Inspection carried out on 17 Feb 2020

During an inspection looking at part of the service

We carried out an announced focused follow up inspection on 17 February 2020 at London Travel Clinic London Bridge to confirm that the provider had carried out their plan to meet the legal requirements in relation to the breaches in regulations that we identified in our previous inspection on 16 August 2019. This report covers our findings in relation to those requirements and also additional improvements made since our last inspection.

Overall the practice is now rated as Good.

Our key findings were as follows:

  • There were systems in place to assess, address and mitigate the risks associated with fire and legionella.

  • The business continuity plan included contact details of all staff working in the service.

  • All staff knew who the safeguarding lead and fire mashals were in the service.

  • Staff understood their duty to raise concerns, report and record incidents and near misses.

  • There were systems in place to review and update Patient Group Directions (PGDs).

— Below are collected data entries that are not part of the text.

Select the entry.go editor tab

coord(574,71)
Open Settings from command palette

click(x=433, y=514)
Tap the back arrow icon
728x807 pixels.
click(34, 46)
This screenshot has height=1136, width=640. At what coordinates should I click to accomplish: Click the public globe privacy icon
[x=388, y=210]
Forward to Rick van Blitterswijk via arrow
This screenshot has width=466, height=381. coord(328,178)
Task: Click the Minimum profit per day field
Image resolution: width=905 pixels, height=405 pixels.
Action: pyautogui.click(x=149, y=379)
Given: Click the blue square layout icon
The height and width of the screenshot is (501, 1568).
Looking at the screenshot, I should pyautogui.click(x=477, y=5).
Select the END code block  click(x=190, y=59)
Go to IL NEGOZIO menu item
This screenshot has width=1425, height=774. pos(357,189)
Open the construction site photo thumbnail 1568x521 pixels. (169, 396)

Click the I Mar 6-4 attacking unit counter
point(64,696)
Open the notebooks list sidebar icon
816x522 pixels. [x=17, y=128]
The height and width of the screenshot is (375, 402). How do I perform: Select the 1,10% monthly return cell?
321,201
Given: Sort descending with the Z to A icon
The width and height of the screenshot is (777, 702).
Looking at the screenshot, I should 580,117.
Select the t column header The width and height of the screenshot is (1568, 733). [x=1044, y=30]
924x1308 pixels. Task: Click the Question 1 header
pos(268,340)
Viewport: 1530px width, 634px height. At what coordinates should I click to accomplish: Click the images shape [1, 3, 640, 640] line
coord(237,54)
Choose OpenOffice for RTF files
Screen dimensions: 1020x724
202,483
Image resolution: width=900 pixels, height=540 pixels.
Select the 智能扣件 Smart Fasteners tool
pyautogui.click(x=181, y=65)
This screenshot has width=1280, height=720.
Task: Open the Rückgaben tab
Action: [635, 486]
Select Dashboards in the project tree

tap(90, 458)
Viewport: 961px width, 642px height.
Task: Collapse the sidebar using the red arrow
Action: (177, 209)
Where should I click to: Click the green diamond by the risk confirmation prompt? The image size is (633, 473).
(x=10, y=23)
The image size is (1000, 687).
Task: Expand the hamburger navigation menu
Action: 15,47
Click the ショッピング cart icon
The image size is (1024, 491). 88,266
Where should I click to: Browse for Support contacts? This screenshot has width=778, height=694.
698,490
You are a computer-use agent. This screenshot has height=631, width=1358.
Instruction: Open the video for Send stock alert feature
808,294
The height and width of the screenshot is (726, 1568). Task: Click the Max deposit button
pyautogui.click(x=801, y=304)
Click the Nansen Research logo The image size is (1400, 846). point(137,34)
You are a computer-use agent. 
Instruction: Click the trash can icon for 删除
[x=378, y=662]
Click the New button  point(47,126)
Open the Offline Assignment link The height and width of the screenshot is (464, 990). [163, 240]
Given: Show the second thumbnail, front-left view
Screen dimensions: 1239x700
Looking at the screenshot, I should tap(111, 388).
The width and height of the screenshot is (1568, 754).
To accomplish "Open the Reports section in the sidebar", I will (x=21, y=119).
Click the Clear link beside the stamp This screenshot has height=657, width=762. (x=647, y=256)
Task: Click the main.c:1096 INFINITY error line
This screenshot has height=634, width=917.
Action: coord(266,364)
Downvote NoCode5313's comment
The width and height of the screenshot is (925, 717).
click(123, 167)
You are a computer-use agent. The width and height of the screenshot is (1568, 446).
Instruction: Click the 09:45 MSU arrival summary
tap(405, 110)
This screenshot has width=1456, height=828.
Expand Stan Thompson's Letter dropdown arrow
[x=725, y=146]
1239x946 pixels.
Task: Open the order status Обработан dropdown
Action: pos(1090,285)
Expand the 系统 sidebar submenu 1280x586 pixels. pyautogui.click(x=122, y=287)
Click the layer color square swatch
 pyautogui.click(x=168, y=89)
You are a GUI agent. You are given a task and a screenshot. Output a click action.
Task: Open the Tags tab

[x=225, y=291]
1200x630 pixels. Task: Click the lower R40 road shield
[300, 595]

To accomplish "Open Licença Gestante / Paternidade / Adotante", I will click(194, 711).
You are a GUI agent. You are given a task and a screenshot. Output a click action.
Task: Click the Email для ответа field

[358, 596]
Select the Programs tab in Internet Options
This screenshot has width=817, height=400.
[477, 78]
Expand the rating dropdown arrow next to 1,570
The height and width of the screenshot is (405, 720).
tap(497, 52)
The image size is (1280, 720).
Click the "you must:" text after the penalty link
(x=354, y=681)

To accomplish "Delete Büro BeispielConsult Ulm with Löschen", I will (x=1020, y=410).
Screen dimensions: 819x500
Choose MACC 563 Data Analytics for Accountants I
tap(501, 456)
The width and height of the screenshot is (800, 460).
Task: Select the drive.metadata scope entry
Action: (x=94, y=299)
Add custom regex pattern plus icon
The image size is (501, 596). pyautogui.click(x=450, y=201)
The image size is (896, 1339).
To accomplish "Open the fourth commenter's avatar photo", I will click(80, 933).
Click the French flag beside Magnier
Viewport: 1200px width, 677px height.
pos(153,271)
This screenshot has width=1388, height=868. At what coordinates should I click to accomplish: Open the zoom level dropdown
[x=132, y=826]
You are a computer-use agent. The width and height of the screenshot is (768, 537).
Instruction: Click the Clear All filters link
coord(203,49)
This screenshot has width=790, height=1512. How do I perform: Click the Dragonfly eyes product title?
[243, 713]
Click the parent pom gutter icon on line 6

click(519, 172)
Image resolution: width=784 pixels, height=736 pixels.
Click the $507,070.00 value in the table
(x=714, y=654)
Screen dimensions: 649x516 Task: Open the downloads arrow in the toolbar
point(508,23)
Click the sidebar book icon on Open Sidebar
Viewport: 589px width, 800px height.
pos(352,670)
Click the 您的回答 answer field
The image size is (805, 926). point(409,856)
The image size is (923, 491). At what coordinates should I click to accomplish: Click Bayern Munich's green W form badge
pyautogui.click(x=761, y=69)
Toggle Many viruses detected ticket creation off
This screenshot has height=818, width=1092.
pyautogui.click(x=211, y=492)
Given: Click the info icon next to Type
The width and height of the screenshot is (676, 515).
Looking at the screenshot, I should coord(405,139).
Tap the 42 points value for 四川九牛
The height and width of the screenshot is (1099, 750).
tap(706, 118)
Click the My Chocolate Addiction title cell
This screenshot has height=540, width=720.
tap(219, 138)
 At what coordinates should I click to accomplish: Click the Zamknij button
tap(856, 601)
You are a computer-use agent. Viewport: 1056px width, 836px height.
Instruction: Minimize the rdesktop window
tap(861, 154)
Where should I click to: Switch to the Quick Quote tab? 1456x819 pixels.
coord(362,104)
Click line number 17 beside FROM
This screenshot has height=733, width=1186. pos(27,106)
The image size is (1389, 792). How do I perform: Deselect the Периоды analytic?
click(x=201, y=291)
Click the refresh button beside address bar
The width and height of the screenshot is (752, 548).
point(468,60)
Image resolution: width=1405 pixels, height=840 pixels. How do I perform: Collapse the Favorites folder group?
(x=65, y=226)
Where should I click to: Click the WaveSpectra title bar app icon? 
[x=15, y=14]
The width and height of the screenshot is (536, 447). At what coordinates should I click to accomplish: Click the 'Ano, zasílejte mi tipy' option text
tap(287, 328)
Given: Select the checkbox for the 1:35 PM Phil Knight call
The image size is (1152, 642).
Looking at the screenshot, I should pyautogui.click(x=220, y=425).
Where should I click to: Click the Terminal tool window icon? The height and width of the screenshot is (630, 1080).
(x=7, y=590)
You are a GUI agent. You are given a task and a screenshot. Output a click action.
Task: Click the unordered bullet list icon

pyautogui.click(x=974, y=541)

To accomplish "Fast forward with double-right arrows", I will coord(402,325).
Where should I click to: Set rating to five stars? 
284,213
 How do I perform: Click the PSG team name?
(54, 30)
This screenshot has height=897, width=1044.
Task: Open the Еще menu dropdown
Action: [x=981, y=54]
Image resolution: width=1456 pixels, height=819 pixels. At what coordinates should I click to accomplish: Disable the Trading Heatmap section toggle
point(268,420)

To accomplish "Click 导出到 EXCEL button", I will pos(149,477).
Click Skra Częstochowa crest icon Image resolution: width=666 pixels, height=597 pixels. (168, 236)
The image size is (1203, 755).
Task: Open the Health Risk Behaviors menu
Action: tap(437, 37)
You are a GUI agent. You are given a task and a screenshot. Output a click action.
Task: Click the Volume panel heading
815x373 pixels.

In addition the provider should:

  • Consider ways to better accommodate patients with accessibility needs.

Professor Steve Field CBE FRCP FFPH FRCGP

Chief Inspector of General Practice

Inspection carried out on 16 August 2019

During a routine inspection

This service is rated as Good overall.

The key questions are rated as:

Are services safe? – Requires improvement

Are services effective? – Good

Are services caring? – Good

Are services responsive? – Good

Are services well-led? – Good

We carried out an announced comprehensive inspection at The London Travel Clinic at London Bridge as part of our inspection programme. The London Travel Clinic at London Bridge is part of The London Travel Clinic which provides travel immunisations, treatment and advice to fee paying patients.

We had previously inspected this service as part of our unrated programme of independent health inspections. At our last inspection undertaken on 6 July 2018 we found that the service was in breach of regulation 12 (safe care and treatment) and regulation 17 (good governance) of The Health and Social Care Act 2008 (Regulated Activities) Regulations 2014. At that inspection we found that the provider had not adequately mitigated risks associated with infection control. The service was not monitoring ambient room temperatures to ensure that medicines were stored safely, the service had not risk assessed the need for all recommended emergency medicines and the accessibility of the nearest defibrillator and infection control risks and those associated with legionella and fire had not been adequately assessed or addressed. In addition we found that there was no ongoing quality improvement activity, there was no mechanism in place to review and act on patient feedback, there were no documented business continuity plans in place and there was insufficient oversight and management of patient group directions.

At this inspection we found that most of these concerns had been resolved; however, the provider still did not have adequate oversight of risk management activities undertaken by third parties, some risks had not been adequately assessed or mitigated including those associated with fire and legionella, there were two expired PGDs and some staff employed on a temporary basis had not signed a confidentiality agreement.

The clinical nurse lead for the service is the registered manager. A registered manager is a person who is registered with the Care Quality Commission to manage the service. Like registered providers, they are ‘registered persons’. Registered persons have legal responsibility for meeting the requirements in the Health and Social Care Act 2008 and associated Regulations about how the service is run.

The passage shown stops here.